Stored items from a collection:
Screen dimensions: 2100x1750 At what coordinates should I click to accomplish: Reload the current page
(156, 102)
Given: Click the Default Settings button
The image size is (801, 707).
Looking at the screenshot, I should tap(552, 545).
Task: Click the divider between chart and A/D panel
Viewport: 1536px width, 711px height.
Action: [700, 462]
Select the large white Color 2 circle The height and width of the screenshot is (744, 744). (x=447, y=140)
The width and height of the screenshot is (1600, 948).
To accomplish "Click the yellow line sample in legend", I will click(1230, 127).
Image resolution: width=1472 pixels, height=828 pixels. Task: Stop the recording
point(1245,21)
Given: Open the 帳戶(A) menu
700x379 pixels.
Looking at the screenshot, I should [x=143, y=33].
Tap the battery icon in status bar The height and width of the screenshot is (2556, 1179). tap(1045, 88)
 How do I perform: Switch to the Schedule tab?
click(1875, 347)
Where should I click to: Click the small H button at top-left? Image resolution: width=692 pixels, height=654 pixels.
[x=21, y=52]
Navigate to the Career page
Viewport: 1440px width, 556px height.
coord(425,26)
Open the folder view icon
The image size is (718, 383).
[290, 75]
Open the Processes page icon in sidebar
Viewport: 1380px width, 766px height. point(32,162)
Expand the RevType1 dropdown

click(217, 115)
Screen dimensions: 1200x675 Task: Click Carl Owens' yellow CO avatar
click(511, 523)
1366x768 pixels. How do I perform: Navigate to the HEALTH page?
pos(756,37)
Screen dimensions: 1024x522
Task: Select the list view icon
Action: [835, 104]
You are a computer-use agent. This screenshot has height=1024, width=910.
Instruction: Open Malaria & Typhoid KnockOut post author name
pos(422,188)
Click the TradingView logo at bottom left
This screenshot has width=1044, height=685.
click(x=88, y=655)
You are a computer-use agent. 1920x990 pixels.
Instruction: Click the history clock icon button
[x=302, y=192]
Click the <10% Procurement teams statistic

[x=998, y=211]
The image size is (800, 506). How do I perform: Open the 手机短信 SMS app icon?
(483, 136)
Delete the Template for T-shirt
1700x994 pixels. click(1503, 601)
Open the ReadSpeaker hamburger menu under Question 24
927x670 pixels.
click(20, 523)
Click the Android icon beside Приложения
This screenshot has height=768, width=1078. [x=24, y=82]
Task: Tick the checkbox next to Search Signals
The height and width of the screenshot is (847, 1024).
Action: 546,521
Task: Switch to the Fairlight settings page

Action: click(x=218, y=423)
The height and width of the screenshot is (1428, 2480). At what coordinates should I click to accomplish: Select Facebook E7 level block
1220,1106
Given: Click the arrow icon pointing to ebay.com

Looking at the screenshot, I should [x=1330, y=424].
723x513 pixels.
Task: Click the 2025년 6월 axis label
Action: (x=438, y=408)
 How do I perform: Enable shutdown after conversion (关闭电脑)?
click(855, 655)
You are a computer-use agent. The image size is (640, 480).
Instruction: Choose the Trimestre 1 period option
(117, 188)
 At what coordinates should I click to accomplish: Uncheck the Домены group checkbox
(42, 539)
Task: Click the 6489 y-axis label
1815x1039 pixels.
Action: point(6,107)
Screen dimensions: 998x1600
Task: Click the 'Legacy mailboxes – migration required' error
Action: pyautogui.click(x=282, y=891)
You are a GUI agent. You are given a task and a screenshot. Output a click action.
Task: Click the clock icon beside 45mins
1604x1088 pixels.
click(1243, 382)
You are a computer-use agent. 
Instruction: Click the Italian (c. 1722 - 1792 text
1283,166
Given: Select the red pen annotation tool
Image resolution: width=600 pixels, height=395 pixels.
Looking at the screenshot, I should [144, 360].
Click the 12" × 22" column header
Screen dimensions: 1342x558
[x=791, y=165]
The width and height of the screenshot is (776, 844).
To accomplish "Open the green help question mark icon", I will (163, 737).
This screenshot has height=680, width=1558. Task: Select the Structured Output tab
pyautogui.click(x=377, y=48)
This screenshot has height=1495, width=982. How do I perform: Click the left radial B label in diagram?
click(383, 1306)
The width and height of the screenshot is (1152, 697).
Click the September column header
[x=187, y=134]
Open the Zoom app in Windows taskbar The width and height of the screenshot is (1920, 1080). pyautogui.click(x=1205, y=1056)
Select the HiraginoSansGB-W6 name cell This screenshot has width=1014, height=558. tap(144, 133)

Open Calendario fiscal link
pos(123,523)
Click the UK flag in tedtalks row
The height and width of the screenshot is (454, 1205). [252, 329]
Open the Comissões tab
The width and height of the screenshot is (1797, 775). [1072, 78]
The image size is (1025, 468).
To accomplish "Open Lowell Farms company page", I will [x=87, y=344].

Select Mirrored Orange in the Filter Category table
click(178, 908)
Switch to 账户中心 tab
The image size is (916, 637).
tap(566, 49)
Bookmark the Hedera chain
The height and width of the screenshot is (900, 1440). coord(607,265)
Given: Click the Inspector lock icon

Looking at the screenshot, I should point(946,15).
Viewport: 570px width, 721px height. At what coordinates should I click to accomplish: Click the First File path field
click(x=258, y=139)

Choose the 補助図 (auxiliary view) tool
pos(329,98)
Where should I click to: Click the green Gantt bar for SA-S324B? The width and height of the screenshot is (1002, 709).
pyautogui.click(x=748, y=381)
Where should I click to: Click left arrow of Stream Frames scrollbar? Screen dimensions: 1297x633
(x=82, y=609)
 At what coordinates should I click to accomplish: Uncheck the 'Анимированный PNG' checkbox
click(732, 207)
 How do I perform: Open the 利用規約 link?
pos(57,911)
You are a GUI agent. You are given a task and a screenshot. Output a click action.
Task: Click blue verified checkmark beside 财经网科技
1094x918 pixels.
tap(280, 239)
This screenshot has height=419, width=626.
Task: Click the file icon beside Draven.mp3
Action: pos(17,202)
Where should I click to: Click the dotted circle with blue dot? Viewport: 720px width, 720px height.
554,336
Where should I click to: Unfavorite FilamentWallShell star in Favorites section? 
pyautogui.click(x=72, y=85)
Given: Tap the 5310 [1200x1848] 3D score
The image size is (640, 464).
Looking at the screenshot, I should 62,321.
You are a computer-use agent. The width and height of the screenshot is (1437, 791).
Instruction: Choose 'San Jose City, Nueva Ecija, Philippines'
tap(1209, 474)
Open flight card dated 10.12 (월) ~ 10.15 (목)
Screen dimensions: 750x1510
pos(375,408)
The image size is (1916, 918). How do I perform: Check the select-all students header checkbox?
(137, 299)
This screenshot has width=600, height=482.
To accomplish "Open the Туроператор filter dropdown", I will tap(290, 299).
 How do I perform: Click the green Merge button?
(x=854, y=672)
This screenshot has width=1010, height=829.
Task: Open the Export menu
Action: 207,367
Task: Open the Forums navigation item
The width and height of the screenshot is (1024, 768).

*What is required*: Copy out, from the data above, every line holding the word "computer".

*Written solution*:
You are a computer-use agent. This screenshot has height=1024, width=910.
You are a computer-use agent. 1920x990 pixels.
You are a computer-use agent. The image size is (640, 480).
You are a computer-use agent. 
You are a computer-use agent. The width and height of the screenshot is (1437, 791).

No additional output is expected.